I can’t find any problem like this in that chapter

 

[jrmichler]

That means that this is the course where you start to transition from high school science (memorize the chapter to ace the exam) to college science, where you have to understand the principles to solve the problems. The basic principle of statically indeterminate systems is the number of unknowns is greater than the number of equations.

You have one equation where the sum of forces equals zero, a second equation where the sum of moments equals zero, and three unknowns. The unknowns are the forces in the three bars. Your task is to find a third equation.

Hint #1: That equation uses the stiffness of the three bars.

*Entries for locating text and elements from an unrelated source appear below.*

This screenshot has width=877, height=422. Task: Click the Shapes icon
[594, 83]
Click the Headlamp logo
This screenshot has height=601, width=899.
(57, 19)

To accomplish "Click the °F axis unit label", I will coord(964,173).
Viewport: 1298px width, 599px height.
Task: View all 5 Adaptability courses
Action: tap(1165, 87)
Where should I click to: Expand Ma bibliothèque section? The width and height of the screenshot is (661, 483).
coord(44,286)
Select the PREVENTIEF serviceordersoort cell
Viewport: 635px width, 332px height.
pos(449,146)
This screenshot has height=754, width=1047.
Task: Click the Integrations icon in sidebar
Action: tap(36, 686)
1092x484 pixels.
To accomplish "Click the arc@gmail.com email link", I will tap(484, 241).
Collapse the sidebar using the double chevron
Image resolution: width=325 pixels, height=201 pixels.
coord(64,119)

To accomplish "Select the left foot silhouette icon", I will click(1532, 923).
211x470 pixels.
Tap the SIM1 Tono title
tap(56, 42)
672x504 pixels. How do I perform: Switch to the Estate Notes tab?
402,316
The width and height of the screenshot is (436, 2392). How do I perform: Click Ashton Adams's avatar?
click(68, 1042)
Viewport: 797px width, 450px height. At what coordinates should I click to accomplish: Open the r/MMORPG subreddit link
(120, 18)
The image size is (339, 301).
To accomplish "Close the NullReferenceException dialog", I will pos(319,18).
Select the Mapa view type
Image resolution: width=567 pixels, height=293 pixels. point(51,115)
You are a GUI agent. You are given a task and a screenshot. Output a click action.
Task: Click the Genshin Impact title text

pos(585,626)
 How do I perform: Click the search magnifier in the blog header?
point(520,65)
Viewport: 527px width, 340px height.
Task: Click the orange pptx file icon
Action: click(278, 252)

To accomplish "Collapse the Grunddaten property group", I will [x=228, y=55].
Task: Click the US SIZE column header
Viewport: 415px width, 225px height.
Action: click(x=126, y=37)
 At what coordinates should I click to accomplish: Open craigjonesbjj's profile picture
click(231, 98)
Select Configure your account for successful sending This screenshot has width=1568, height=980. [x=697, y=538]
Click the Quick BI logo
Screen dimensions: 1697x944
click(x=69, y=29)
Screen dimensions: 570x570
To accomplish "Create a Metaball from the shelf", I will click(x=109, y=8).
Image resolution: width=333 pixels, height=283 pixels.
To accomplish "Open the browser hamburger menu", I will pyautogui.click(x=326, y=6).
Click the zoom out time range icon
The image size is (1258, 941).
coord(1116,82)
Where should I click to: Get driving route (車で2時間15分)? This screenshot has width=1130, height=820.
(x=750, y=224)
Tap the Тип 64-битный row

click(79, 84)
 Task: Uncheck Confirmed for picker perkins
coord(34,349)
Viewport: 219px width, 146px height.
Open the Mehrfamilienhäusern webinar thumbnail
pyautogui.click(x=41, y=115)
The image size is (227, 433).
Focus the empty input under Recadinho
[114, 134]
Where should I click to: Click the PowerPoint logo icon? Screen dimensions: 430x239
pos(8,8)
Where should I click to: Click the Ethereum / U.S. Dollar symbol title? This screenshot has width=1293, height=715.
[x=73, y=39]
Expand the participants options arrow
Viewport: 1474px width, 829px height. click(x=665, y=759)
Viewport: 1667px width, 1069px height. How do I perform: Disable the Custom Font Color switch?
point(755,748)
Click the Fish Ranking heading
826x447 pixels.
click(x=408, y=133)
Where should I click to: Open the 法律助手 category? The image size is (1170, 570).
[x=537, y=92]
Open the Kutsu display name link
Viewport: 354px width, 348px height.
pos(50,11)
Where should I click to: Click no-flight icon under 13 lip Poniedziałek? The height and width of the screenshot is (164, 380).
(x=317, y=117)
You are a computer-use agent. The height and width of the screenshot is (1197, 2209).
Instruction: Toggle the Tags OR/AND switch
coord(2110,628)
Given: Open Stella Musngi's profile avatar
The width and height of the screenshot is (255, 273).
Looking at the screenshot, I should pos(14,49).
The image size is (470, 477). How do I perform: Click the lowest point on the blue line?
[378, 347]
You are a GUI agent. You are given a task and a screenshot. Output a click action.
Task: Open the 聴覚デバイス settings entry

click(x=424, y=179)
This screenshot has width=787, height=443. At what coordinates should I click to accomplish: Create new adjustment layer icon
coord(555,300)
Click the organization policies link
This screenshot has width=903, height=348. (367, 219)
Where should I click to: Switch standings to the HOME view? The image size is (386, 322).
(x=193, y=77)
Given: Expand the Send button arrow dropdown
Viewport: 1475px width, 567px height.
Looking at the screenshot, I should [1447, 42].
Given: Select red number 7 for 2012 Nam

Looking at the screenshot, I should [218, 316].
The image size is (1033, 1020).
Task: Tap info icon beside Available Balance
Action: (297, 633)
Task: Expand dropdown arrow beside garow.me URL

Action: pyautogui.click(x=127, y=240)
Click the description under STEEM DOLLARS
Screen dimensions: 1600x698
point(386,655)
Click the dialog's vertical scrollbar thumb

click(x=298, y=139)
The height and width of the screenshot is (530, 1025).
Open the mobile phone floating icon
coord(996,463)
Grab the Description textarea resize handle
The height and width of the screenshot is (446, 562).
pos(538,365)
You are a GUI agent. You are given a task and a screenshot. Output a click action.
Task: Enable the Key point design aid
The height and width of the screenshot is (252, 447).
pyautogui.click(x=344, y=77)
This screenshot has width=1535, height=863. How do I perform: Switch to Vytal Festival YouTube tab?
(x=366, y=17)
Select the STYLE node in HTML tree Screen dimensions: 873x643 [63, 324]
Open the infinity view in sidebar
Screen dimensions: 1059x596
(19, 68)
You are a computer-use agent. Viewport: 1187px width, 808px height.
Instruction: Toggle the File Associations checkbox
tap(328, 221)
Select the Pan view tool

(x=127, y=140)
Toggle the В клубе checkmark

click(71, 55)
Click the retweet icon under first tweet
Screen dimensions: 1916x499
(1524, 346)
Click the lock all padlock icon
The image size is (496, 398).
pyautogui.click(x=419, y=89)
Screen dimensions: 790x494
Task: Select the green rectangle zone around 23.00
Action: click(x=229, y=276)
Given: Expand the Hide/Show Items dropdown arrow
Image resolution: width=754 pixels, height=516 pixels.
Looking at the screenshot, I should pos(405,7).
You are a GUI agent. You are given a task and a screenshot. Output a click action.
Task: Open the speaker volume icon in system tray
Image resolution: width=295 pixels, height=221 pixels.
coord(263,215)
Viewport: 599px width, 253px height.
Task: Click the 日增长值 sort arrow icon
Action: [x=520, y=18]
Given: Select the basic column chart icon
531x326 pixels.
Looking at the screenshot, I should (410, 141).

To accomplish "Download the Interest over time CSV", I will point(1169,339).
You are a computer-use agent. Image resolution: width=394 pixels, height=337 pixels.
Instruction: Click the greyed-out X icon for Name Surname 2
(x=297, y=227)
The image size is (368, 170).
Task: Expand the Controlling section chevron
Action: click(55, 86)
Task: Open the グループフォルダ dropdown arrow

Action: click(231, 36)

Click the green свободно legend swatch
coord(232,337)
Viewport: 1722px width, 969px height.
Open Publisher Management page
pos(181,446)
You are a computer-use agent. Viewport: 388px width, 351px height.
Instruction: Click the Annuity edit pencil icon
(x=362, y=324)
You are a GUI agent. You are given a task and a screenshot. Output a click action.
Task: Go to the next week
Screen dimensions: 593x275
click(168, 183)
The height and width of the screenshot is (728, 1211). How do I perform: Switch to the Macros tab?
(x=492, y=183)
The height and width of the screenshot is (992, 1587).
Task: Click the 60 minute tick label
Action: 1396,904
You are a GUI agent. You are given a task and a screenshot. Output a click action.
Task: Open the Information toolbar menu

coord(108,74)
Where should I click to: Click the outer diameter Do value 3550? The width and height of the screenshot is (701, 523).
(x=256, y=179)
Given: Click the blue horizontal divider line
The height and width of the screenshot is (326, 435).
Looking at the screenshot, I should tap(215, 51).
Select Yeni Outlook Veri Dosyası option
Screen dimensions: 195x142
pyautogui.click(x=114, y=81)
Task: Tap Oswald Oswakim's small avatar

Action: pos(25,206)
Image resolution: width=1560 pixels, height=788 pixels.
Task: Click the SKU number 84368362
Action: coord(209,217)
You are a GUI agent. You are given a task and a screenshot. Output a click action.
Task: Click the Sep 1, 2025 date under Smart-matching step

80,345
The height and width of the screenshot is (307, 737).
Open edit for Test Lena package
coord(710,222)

Hint #2: Assume that you will see many more problems that cannot be solved by finding a similar example problem. Learn how to study the concepts in the chapter and apply them to a problem that does not match an example problem.

Hint #3: Use the example problems to find if you understand the principles.

Hint #4: Sometimes this is not easy.

BTW, my own decision rule as an undergrad was to either give up and move on, or seek help, only after working on a single problem for eight hours.

 

[Chestermiller]

Are the bars touching each other, or are they separated? If so, by how much? What is the exact geometry?

 

[PhanthomJay]

It should be noted that the plate is rigid. Therefore it cannot bend. What does that tell you about the deformation of the bars when the plate is in contact with them?